The top general in Afghanistan, Stanley A. McChrystal, has privately requested several thousand additional troops, warning that failure to comply within twelve months could lead to failure. Political considerations aside, is McChrystal right? As the road in Afghanistan forks between massive and long-term troop involvement or outright withdrawal, commentators tackle big questions about America's long-term role.

  • 21st Century Imperialism  Andrew Sullivan warned against mission creep far beyond counterinsurgency. "We have to weigh the chances of serious terror groups re-grouping and operating even more freely throughout Afghanistan and Pakistan against the risks of more money, more troops, more casualties and more blowback. And let's not fool ourselves: neither of these is a good option," he wrote. "But if McChrystal is right, he is strategizing Afghanistan as a semi-permanent protectorate for the US. This is empire in the 21st century sense: occupying failed states indefinitely to prevent even more chaos spinning out of them. And it has the embedded logic of all empires: if it doesn't keep expanding, it will collapse. The logic of McChrystal is that the US should be occupying Pakistan as well. And Somalia. And anywhere al Qaeda make seek refuge."
  • Surge Worked in Iraq, Why Not Afghanistan?  Peter Feaver compared McChrystal's report to discussions over the Iraq War surge. "This document will remind anyone who worked on the issue of the internal debate over the surge strategy in Iraq circa Fall 2006. While the Bush administration Iraq Strategy Review did not produce a 66-page report that leaked, we covered much this same terrain and wrestled with many of the same thorny trade-offs and uncertain bets," he wrote. "If successful, the McChrystal assessment claims that this will buy time to allow for a safer eventual shift back to a train and transition strategy. It will not win the war in the short-run, but it will shift the trajectory of the war and allow for the possibility that our side can prevail in the long run."
  • Clear Cost-Benefit  Michael Crowley insisted Obama should accept McChrystal's surge-or-withdraw mandate. "During the campaign he spoke often--albeit usually in the context of Iraq--about heeding the advice of his commanders on the ground. Now he's in a position where he may not want to accept it. As I wrote in my last print piece, this line of thinking helped George W. Bush screw up Iraq. That said, what the generals want is not the only consideration here. Their job is to tell Obama how the war can be won.
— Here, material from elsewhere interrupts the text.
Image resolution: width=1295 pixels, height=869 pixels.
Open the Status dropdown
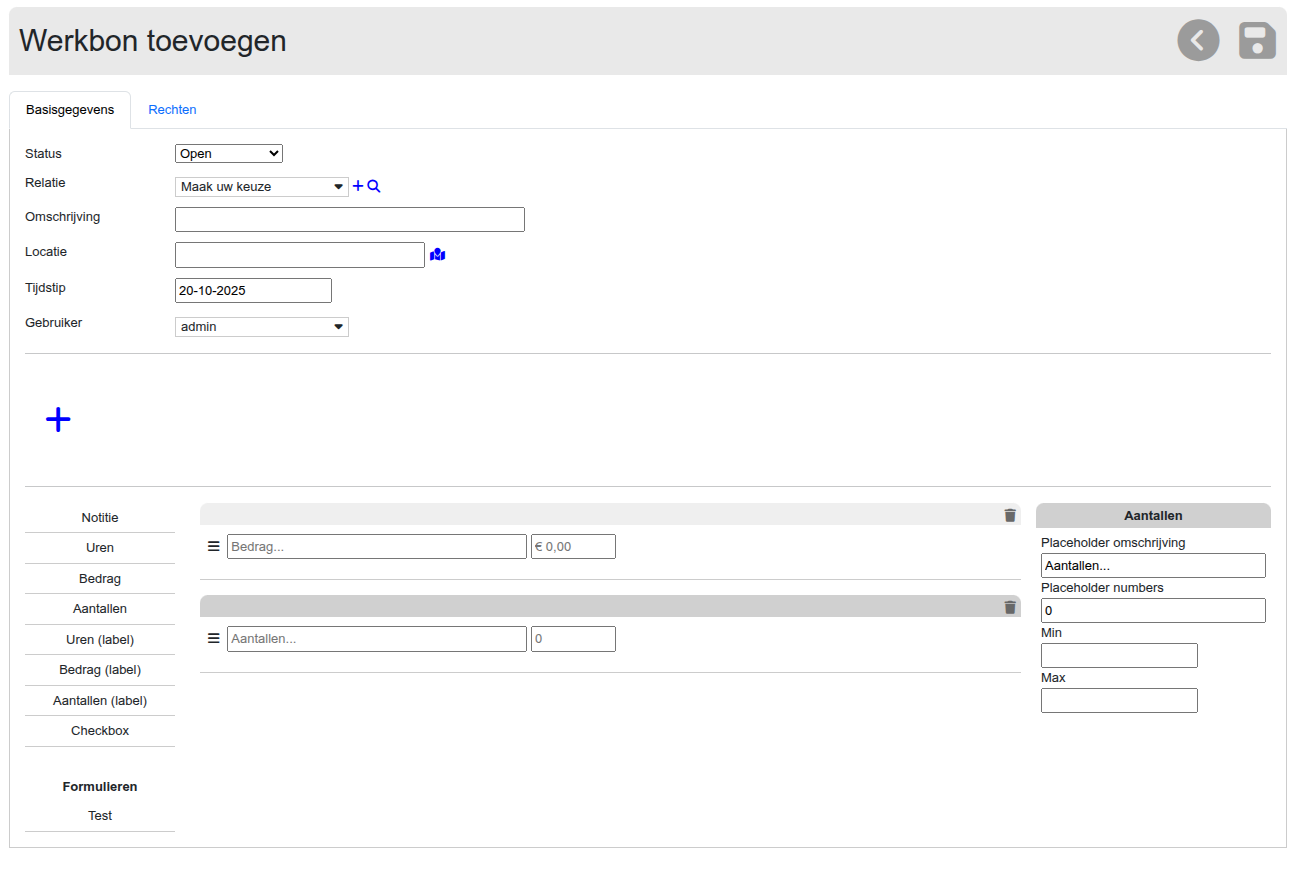click(229, 154)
Obama's job is to decide whether, in the context of America's myriad priorities at home and abroad, it's worth the projected cost."
  • Occupation Could Take Decades  Ed Morrissey argued Obama must dig in, prepared for many years of occupation, or leave now. "If we hope to prevail, we will need a political commitment for more resources over a much longer period of time than most politicians have been willing to report.  Michael Yon has insisted that means decades of Western involvement, to make sure that an Afghanistan we eventually leave will not slide back into the Afghanistan of the post-Soviet period, where radical Islam prevails and terrorist networks build central offices for attacks on the world. Either we commit to this fight, or we should pull out altogether."